司馬遼太郎らによる毀損
出典: フリー百科事典『ウィキペディア(Wikipedia)』 (2022/06/08 19:20 UTC 版)
乃木を無能・愚将であるとする主張が広まったのは、日本陸軍従軍経験のある作家・司馬遼太郎の小説『坂の上の雲』および『殉死』によるところが大きい。いかし、司馬作品の多くはあくまでも「大衆小説」であり、小説とするために史実を意図的に変えているもの(虚構の記述)もある。 司馬は『坂の上の雲』および『殉死』において以下のように述べ、旅順における乃木を批判している。 旅順攻囲戦当時、要塞攻撃についてはヴォーバンが確立した大原則が世界の陸軍における常識であったが、乃木は第1回総攻撃においてこれを採用しなかった。 ヴォーバンの戦術論(近代要塞に対する攻撃方法)に関する書物を読了することは軍人の当然の義務であった。しかし乃木は、近代要塞に関する専門知識を有しなかった。 乃木は司令部を過剰に後方へ設置したので、前線の惨状を感覚として知ることができず、児玉源太郎からも非難された。 第1回総攻撃は、あえて強靱な盤竜山および東鶏冠山の中央突破という机上の空論を実行に移したものであった。 早期に203高地を攻め、そこからロシア海軍の旅順艦隊を砲撃しさえすれば、要塞全体を陥落させずとも旅順攻囲戦の作戦目的を達成することができ、兵力の損耗も少なくてすんだはずである。
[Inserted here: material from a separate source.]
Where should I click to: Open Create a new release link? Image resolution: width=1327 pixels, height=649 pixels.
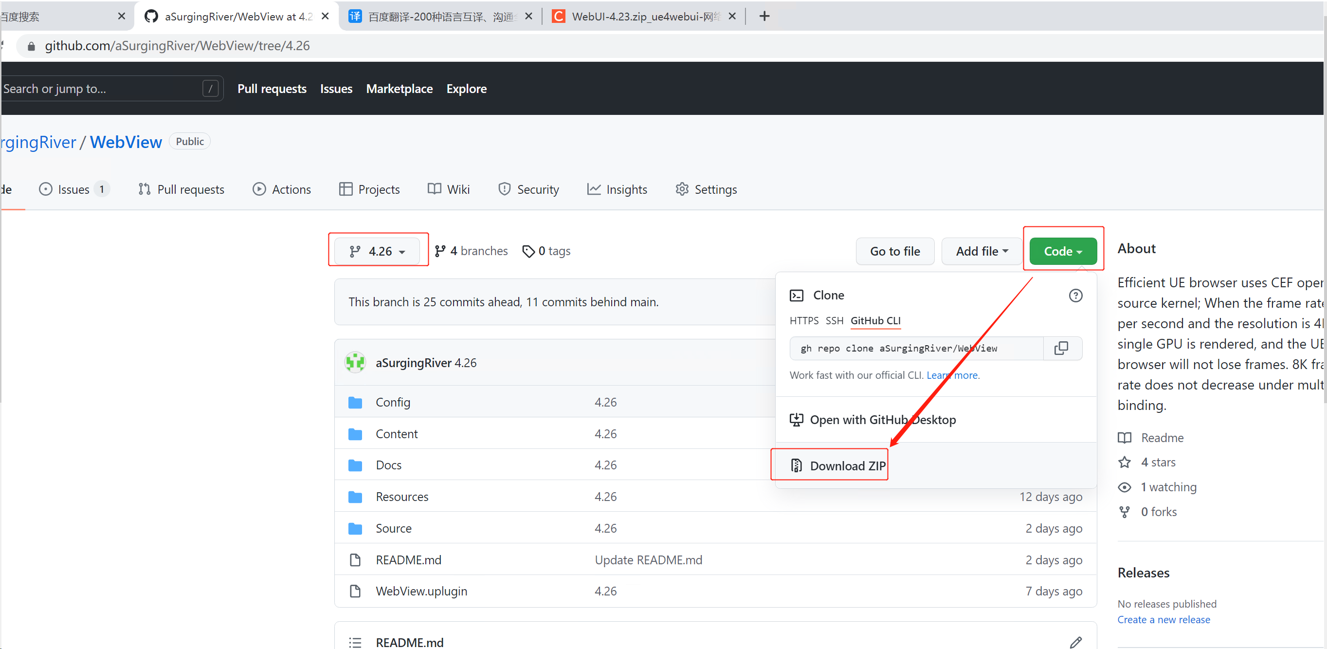tap(1163, 620)
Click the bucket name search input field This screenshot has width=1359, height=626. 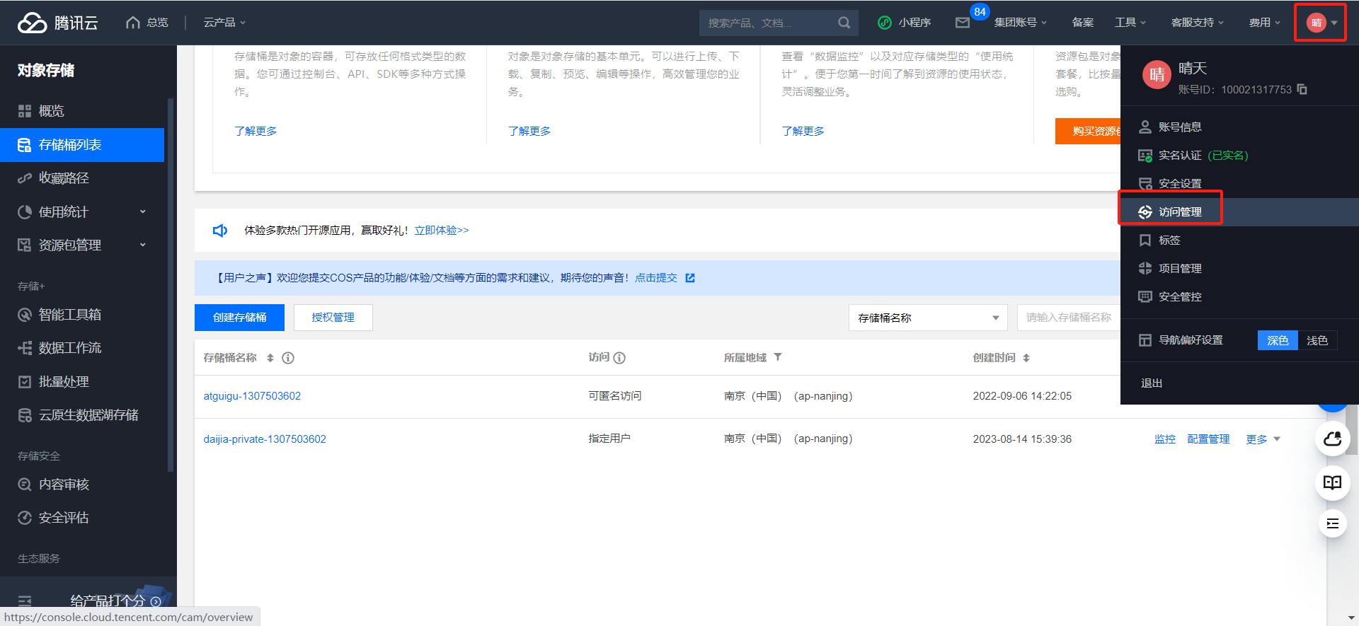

しかし、乃木は、203高地の攻略を頑なに拒み、本来不要な旅順要塞全体の陥落にこだわった。 旅順要塞は無視してしまうのが正解であり、ロシア軍が旅順要塞から出撃してきた場合に備えて抑えの兵を残しておけば十分であった。 乃木は、児玉源太郎に指揮権を委譲し、ようやく、203高地を陥落させることができた。児玉が指揮を執らなかったなら、損害は拡大していた。 この他、自身が陸軍少尉として日露戦争に従軍した宮脇長吉(後に大佐、衆議院議員)は、「乃木大将はほんとうに戦争がへただった」と語っていたという。 また文学者のドナルド・キーンは、「明治天皇は乃木希典が嫌いだったと思う。乃木を学習院長に任命したが、これは名誉ある仕事なのか。乃木は教育者として強い信念があったわけでもない」と述べ、司馬の「乃木愚将論」に同調した。